Steady state error depends on the input type and the control system type. The classical static error constants are:

Position constant: Kp = lims→0 G(s)H(s)
Velocity constant: Kv = lims→0 sG(s)H(s)
Acceleration constant: Ka = lims→0 s²G(s)H(s)

For common standard inputs:

Step input: ess = A / (1 + Kp)
Ramp input: ess = A / Kv
Parabolic input: ess = A / Ka

In this calculator, the effective gain is estimated using: Keffective = K × H × Plant × Controller × Sensor. Then the selected system type maps that gain into Kp, Kv, or Ka.

Transfer function label entered: G(s)H(s) ≈ (K) / (s(s+2)(s+5))

How to Use This Calculator

  1. Select the system type based on the number of poles at the origin.
  2. Choose the reference input form: step, ramp, or parabolic.
  3. Enter amplitude and loop gain related factors.
  4. Adjust feedback, plant, controller, and sensor multipliers if needed.
  5. Optionally label the transfer function expression for documentation.
  6. Press Calculate Error to show results above the form.
  7. Review Kp, Kv, Ka, steady state error, and plotted values.
  8. Use the CSV or PDF export buttons for reporting.

FAQs

1. What is steady state error?

Steady state error is the remaining difference between the input and output after transient effects fade. It shows long-term tracking accuracy in a control system.

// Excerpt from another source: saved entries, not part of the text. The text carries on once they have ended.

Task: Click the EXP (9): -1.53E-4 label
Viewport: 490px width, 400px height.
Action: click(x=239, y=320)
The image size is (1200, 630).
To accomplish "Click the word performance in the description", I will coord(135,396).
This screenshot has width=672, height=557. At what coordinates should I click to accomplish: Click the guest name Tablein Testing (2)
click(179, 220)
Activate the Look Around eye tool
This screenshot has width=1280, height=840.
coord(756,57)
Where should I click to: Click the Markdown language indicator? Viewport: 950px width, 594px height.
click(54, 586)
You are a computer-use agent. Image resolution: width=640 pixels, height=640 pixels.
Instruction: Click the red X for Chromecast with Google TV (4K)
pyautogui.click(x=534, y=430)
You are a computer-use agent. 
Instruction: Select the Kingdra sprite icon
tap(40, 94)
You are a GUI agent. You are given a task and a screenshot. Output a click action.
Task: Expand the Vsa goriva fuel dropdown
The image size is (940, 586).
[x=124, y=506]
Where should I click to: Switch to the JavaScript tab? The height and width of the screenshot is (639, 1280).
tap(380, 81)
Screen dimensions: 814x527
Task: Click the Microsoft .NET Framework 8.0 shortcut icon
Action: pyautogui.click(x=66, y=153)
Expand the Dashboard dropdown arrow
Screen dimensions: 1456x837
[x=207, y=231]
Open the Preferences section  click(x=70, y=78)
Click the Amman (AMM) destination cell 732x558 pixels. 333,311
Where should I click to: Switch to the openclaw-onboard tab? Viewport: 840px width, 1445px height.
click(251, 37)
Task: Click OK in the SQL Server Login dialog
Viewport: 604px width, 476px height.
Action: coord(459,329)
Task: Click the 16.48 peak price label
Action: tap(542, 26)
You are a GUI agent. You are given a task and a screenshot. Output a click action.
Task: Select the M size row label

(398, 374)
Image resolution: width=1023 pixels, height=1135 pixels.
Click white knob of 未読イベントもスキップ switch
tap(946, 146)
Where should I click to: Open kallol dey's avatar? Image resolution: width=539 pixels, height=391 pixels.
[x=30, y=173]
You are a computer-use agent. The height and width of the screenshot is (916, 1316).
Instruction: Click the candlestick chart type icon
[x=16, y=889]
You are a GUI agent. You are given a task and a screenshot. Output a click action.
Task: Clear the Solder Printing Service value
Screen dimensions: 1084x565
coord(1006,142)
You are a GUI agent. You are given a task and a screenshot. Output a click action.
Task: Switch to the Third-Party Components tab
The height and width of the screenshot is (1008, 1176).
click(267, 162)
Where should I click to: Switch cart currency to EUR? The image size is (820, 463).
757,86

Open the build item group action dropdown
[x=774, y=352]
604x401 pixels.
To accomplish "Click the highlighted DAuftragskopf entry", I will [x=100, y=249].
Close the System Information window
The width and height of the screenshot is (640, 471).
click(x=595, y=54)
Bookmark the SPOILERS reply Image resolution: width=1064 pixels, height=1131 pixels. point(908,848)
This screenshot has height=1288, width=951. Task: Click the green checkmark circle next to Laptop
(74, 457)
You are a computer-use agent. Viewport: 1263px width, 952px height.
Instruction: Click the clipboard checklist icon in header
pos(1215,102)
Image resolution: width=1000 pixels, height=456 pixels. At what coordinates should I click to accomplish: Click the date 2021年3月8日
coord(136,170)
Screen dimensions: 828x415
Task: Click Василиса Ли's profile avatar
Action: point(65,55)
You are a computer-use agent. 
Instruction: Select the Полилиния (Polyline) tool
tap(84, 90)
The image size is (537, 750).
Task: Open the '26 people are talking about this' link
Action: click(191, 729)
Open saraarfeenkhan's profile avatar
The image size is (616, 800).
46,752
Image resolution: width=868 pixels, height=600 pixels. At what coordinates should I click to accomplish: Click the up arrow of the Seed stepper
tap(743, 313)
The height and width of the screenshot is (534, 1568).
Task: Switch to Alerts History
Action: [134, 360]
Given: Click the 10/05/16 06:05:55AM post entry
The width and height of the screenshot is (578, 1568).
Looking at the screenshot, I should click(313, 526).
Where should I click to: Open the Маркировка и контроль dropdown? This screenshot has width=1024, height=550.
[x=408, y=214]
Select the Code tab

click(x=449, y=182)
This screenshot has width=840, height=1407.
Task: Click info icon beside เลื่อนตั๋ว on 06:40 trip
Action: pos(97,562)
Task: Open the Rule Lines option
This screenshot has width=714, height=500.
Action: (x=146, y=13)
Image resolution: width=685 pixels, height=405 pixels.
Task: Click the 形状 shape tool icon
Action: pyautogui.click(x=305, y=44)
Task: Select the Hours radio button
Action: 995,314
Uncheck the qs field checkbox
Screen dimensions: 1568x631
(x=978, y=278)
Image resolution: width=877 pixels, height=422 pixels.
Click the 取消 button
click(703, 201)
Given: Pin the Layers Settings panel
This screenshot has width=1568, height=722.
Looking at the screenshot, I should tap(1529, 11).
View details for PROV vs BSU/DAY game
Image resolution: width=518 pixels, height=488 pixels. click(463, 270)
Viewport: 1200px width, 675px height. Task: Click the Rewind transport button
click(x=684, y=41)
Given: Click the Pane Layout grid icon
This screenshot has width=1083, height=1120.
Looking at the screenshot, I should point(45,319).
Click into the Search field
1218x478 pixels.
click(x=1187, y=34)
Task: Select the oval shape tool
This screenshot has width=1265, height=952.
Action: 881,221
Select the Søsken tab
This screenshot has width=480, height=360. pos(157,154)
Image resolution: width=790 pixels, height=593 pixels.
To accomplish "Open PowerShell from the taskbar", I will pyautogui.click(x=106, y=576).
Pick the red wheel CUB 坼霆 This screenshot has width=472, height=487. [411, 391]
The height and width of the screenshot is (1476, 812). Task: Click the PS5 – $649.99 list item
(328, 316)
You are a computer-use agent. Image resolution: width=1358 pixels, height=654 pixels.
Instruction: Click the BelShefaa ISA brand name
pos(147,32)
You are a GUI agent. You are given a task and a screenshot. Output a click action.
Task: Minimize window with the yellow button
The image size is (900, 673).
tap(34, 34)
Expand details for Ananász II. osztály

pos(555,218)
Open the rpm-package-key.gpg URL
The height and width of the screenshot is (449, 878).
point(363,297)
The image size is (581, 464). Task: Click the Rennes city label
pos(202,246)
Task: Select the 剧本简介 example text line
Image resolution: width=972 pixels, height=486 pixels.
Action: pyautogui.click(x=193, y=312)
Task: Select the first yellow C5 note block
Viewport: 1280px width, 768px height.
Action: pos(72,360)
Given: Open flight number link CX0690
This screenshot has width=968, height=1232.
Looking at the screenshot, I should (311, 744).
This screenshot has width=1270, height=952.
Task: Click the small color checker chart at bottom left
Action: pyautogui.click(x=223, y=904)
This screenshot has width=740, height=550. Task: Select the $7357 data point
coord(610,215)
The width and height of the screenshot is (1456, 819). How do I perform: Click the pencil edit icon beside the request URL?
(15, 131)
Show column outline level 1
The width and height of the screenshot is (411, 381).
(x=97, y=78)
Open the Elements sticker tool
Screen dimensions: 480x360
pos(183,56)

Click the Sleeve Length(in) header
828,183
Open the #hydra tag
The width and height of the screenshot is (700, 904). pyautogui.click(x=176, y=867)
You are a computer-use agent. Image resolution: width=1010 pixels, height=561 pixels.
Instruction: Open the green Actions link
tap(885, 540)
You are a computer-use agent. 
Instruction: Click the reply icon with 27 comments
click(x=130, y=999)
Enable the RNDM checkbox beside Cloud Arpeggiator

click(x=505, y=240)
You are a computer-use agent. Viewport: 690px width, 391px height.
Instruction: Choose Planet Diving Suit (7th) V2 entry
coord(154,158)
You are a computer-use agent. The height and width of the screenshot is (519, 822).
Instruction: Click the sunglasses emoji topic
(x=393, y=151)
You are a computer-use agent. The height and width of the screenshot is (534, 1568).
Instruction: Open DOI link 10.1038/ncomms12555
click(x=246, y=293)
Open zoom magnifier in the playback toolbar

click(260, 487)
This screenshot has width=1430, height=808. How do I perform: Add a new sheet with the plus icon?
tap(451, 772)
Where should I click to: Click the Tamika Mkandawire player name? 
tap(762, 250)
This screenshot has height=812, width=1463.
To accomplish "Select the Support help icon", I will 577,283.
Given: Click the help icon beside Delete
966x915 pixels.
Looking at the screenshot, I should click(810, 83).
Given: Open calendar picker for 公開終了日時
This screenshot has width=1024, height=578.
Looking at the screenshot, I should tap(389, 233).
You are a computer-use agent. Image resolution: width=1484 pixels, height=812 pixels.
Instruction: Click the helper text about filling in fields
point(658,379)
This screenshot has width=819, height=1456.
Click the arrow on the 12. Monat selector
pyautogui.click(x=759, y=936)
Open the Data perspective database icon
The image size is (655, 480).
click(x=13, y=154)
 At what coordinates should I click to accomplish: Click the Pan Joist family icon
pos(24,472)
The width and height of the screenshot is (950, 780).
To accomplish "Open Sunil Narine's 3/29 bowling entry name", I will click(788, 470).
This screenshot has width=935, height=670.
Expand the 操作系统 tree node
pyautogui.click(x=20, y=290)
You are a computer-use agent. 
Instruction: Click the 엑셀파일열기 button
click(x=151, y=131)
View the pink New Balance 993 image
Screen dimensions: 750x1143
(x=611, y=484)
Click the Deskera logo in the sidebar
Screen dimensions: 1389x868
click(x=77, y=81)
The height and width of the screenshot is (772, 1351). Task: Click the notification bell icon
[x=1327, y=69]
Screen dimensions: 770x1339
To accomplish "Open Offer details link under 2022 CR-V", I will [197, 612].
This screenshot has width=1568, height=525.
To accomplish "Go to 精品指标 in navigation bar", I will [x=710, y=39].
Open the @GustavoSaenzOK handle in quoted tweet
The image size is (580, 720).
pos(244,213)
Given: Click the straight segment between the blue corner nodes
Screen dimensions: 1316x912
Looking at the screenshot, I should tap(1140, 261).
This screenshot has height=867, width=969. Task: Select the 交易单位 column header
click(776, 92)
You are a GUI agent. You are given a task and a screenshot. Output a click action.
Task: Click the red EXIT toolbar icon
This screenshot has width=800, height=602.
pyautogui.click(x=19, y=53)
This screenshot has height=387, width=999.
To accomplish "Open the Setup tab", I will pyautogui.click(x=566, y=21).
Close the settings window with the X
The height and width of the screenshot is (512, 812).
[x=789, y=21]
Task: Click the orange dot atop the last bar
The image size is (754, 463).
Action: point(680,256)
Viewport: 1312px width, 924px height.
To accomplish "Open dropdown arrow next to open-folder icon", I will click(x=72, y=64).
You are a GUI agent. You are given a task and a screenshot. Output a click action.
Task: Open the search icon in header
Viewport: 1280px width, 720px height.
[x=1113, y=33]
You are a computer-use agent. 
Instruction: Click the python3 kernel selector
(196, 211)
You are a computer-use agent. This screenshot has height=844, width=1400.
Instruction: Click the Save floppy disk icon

2. Why does system type matter?

System type determines how many pure integrators exist in the open loop path. That directly affects whether step, ramp, or parabolic inputs produce zero, finite, or infinite error.

3. What does Kp represent?

Kp is the position error constant. It is mainly used for step input analysis and helps estimate the final steady state error for position tracking.

4. When is steady state error zero?

It becomes zero when the relevant static error constant is infinite for the selected input type. For example, a Type 1 system has zero step error.

5. Can this calculator handle custom transfer functions?

This version lets you document a transfer function label and estimate results from system type and gain factors. It is useful for engineering checks and learning workflows.

6. What does infinite steady state error mean?

Infinite error means the system cannot track the selected input with bounded final error. This often appears when the needed static error constant is zero.

7. Why include controller and sensor gains?

Those values help form a broader effective loop gain estimate. That makes the calculator more flexible for practical closed loop approximation and comparison.

8. What is the main engineering use?

It helps compare tracking performance during control design, tuning, and reporting. Engineers use it to judge whether the final accuracy meets system requirements.